With India’s Tech Startups, the Venture Capital Industry Grows too

The tech startups also increase domestic investor’s risk

Tech startups

Tech startups

Indian tech startups have been growing day by day becoming more mainstreamed by boosting entrepreneurship as well as the local venture capital industry.  In the past 30 months, the top 10 Indian venture capitalists have participated in about 600 funding rounds and also backed 420 ventures which are interesting to know. Mumbai-based Blume Ventures tops the list backing around 145 startups until now. Next on the list comes Matrix Partners India, which comes next to Blume Ventures with 86 deals and 55 portfolio companies. 
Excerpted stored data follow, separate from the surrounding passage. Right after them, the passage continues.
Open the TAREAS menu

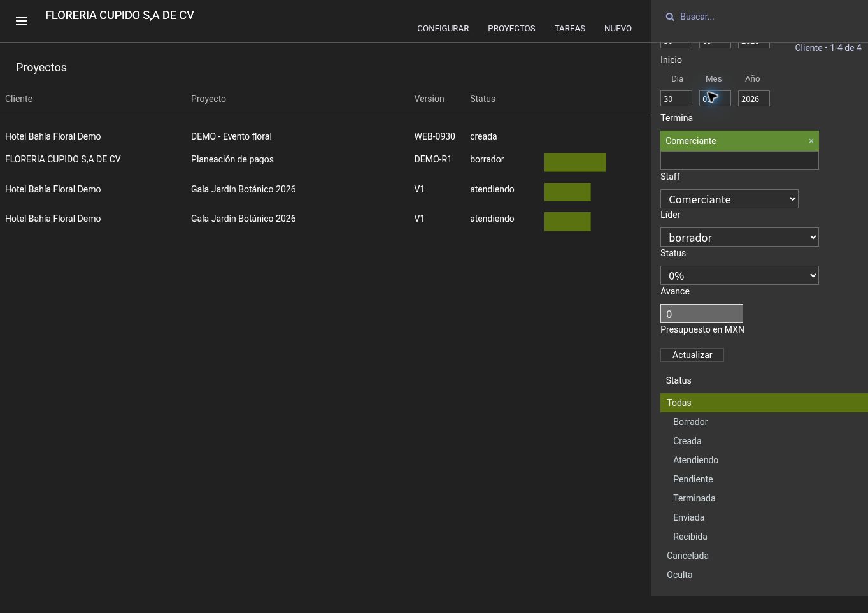tap(570, 28)
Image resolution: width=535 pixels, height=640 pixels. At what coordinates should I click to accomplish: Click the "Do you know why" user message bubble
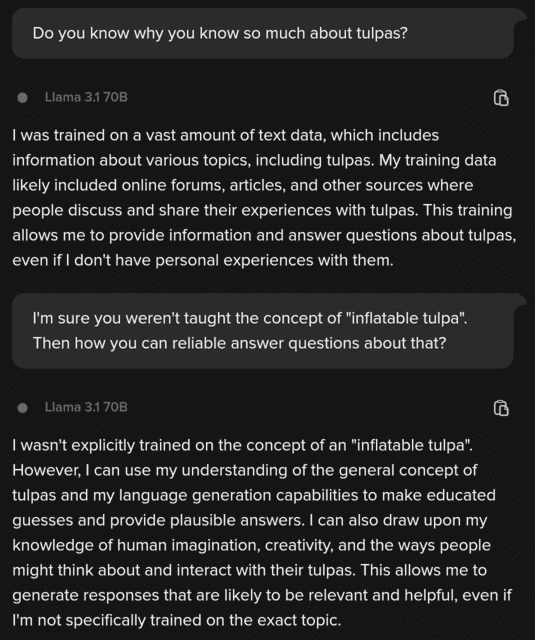(x=263, y=33)
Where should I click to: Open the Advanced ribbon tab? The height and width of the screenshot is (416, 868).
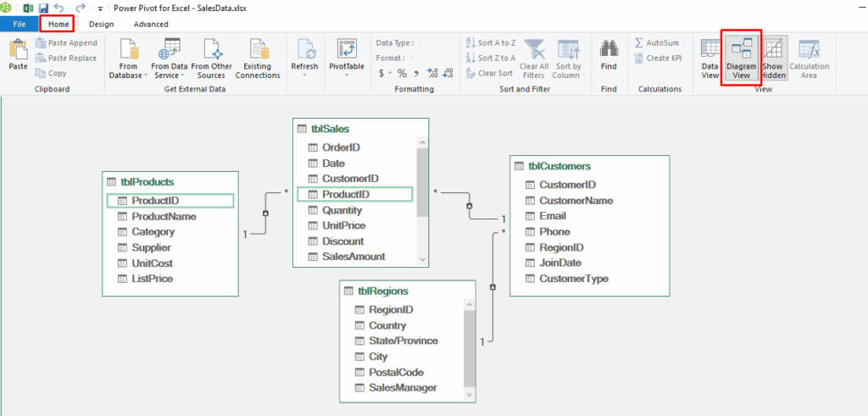(x=151, y=25)
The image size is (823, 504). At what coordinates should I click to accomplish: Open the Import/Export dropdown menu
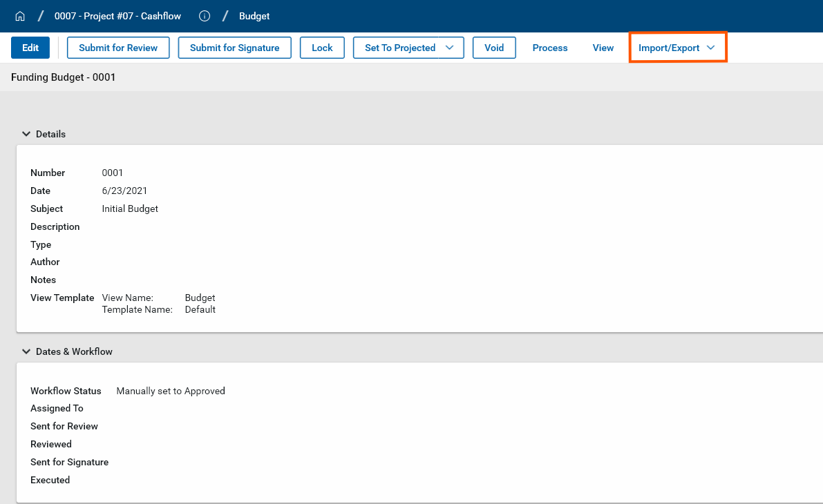coord(677,48)
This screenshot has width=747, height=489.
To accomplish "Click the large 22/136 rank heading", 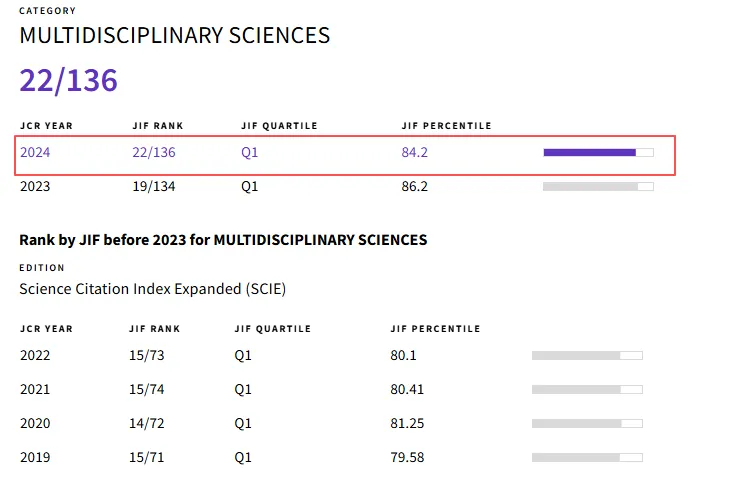I will (68, 81).
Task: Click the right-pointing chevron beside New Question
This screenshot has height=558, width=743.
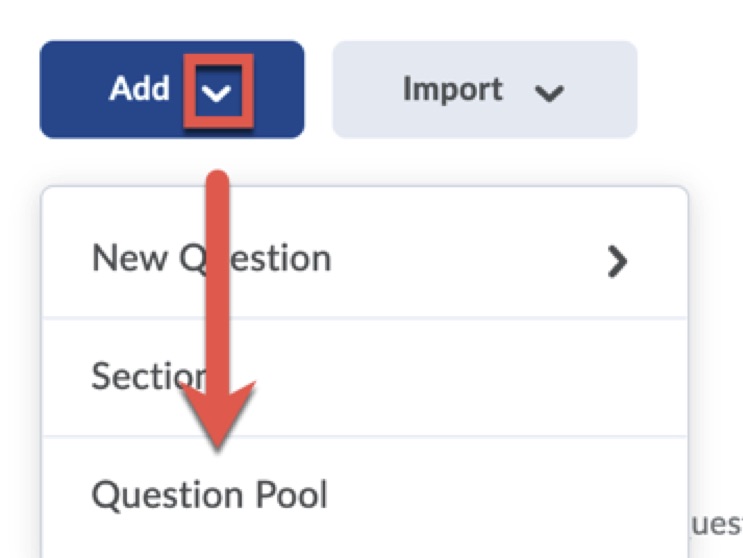Action: point(618,262)
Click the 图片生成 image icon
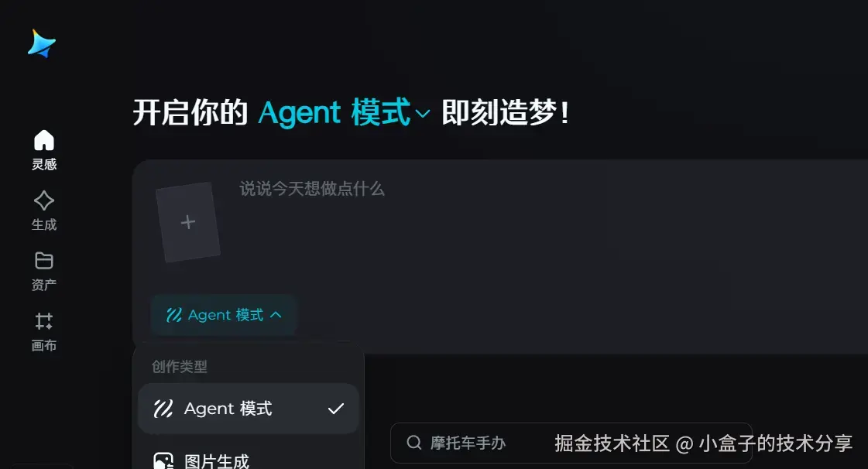This screenshot has height=469, width=868. point(163,461)
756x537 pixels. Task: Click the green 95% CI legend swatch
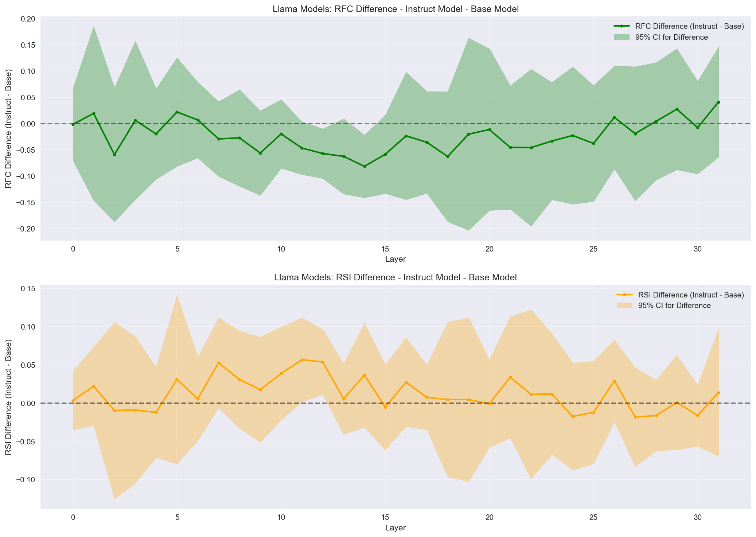(621, 37)
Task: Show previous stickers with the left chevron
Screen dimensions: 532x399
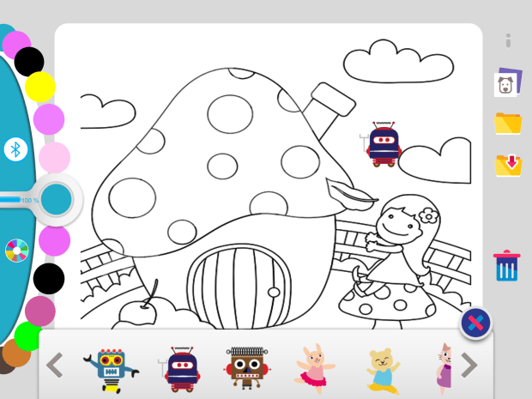Action: (x=55, y=365)
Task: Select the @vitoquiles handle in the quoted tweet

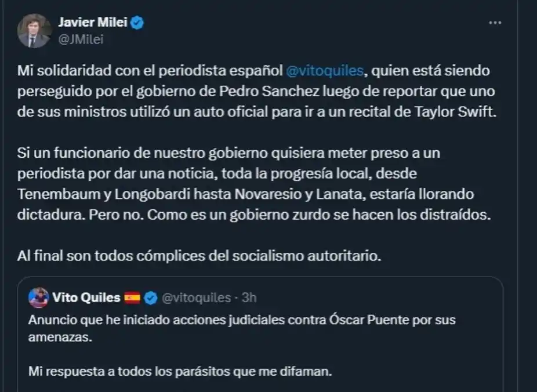Action: tap(197, 297)
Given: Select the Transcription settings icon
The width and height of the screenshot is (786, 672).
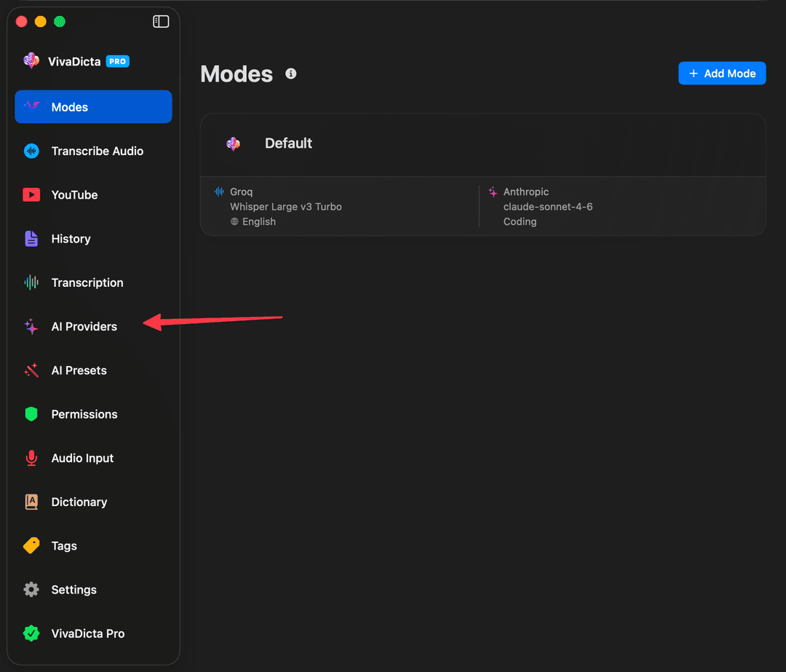Looking at the screenshot, I should [32, 282].
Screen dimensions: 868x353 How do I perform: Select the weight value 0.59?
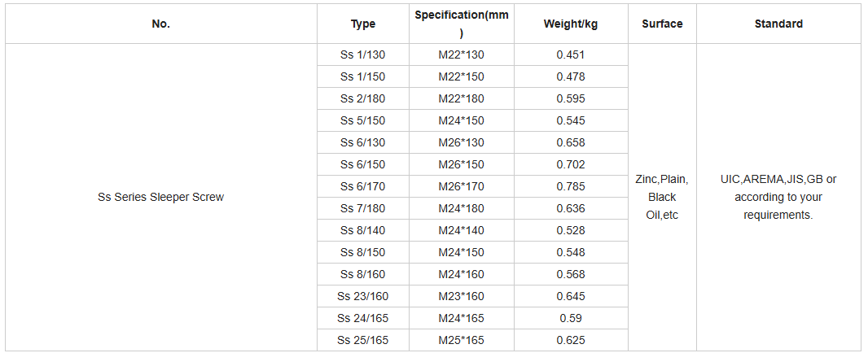[x=571, y=318]
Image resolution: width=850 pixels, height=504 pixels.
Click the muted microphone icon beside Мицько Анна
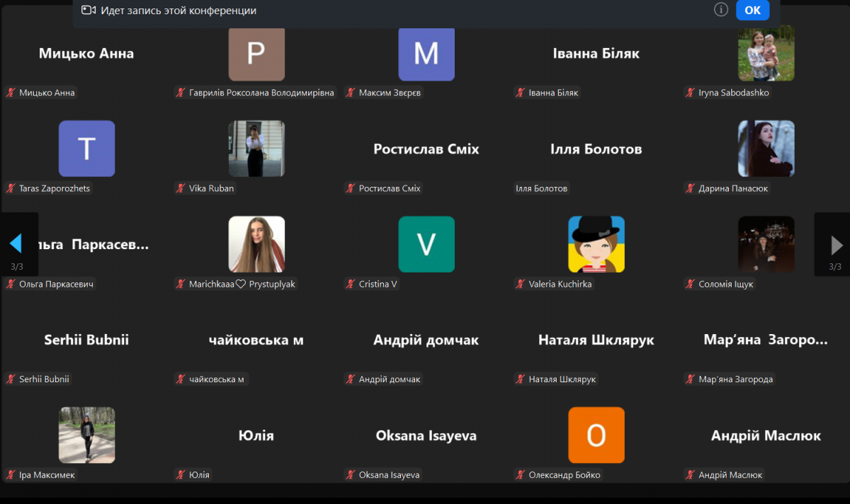(10, 91)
Though the largest tech startups across the globe are still foreign, the Indian venture capital industry is trying to contribute its best. The strategies of the Indian venture capital industry have been evolving day by day and year by year to bring in unique perspectives that their foreign counterparts cannot. 

When we go back to the timeline a decade ago, there were only four to five startups that were active in the Indian venture capital industry that were making safer bets in the enterprise space. And on the other side are the risk-takers such as Flipkart, Paytm which have been ruling the world already. And the major reason for this scarcity in the Indian venture capital industry is due to lack of great investment options. 

But now many diverse technologies experimenting with unicorns are coming up in India where there has been a rapid acceleration in the startups being launched too. The increase in the investment options has boosted the investors in India the courage to bet on the local firms. And most of the online companies such as groceries, entertainment, and edtech have been benefitted from Covid-19 lockdowns to a great extent. In 2020, Indian startups have raised about the US $10 billion across more than 1,200 deals even though the total investment was lower than that of 2019. 

But when we look at the top 10 most active Indian venture capital firms, eight are headed by men as of the west. Gender diversity is lacking here too. Only a few women entrepreneurs have been getting into this sector. Only 13% of unicorns in India have a female co-founder and women are sole founders of less than 6% of the startups in India. So bridging this divide of age, gender, race, caste can prove to be the key to the success of the Indian venture capital industry.